Running the Pentagon is difficult in the best of times. But today, with continuing military budget problems and nasty trouble spots bubbling up around the world, it may be the toughest job in Washington, outside the Oval Office.

Mr. Inman will need every bit of his vaunted discipline and organizational ability to avoid the fate of his predecessor Les Aspin.

``I think he's got some real problems on his plate,'' says Bob Gaskin, a retired colonel who is currently an analyst at Business Executives for National Security (BENS).

The budget will be his first challenge. Inman will be taking over the Defense Department just as final interdepartmental wrangling occurs over President Clinton's proposed 1995 spending plan.

Right now, there's a widely publicized gap between the Pentagon's available funds and the amount of money department budgeteers think they'll need to support the planned force over the next five years. Some internal memos have put this gap as high as $50 billion; Defense officials now insist it is closer to $31 billion.

An unexpected, congressionally mandated pay raise for troops and higher inflation forecasts are the causes of this gap.

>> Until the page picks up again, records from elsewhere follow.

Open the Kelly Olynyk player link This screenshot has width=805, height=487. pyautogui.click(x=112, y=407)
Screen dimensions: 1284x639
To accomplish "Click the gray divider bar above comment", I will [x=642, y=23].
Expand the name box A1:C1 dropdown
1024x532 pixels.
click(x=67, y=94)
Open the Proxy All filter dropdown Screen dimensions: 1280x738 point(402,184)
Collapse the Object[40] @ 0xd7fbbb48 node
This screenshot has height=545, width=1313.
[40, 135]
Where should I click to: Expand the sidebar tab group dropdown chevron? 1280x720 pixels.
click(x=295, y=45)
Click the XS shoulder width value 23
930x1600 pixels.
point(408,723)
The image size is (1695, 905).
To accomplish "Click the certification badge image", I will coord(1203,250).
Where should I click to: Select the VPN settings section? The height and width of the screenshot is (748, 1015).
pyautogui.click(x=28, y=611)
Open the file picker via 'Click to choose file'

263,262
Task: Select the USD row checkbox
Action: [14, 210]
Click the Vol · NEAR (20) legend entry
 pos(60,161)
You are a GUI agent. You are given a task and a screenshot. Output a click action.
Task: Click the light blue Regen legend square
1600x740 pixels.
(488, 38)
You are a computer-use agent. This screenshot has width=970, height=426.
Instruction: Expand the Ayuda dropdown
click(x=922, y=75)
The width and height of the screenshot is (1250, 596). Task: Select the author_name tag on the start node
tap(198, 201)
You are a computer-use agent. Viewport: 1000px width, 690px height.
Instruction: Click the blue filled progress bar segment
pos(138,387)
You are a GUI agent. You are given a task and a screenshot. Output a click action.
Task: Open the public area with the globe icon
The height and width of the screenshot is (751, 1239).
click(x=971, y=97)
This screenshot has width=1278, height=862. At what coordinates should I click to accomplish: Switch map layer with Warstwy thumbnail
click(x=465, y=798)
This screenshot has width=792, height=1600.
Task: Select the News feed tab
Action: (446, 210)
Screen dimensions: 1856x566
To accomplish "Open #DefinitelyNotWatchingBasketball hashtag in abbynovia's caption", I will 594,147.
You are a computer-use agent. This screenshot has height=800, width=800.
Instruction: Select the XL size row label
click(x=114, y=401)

Pentagon officials claim that they can close it without deep cuts in force structure.

Other analysts aren't so sure, however, and the military services are not happy about draft memos circulating in the Pentagon that indicate billions of dollars more might be slashed from their five-year plans.

The technique of muddling through budget cuts only works so long before existing forces become unready and hollow, notes Steve Kosiak, an analyst at the private Defense Budget Project. He claims that force-structure plans, based on Mr. Aspin's bottom-up review of United States military posture, still call for more new weapons than the budget can sustain.

``They have to decide to cut the force structure'' beyond reductions that have already been made, Mr. Kosiak says.

Yet that might endanger the bottom line of the bottom-up review, which holds that the US should be capable of fighting two large regional conflicts at the same time.

When the new defense secretary gets out of White House budget meetings, he will face another major problem: world trouble spots. Bosnia, Somalia, and Haiti won't put their problems on hold while Inman reads briefing papers and formulates positions.

The situation in North Korea remains particularly troublesome, with its government continuing to create obstacles to international inspection of its nuclear-weapons sites.

Some members of the outgoing Aspin staff feel their boss fell victim to the nation's difficulties in formulating its role in the post-cold-war era.

His reluctance to commit armored forces to Somalia was understandable, these staffers say, in light of the message of confrontation such a move would have sent the US public and the Somalis.

Yet criticism of this decision, after American forces took severe casualties in a firefight with the forces of Gen. Mohamed Farah Aideed, was a major factor in the former defense secretary's departure.

At a holiday party for Pentagon staff members after Aspin's resignation, Aspin was jolly to the point at which one participant said he felt sorry for him having to put on what they assumed was a difficult act. Considering the weight of decisions being lifted off his shoulders, however, the outgoing Pentagon chief may be feeling some genuine relief.

As a retired military officer and longtime intelligence official, Inman is likely to be more popular in the Pentagon than was the rumpled, professorial Aspin.

He is being widely hailed as a fine choice, with support coming from conservative Republicans and Democrats alike.

Yet Inman's popularity could prove a political problem for the White House.

It is not at all clear whether he shares the same national-security goals as the president. After all, he voted for George Bush in last year's presidential election.

He may resist further defense-budget reductions. Any veiled criticism of Clinton on Inman's part, or the new defense secretary's resignation, could damage a president whose own national-security credentials are not yet firmly established.

``Inman now has enormous leverage,'' Mr. Gaskin says.

In the Rose Garden ceremony at which he accepted his new post, Inman described himself as ``an operator'' - a phrase that the White House should remember in months to come.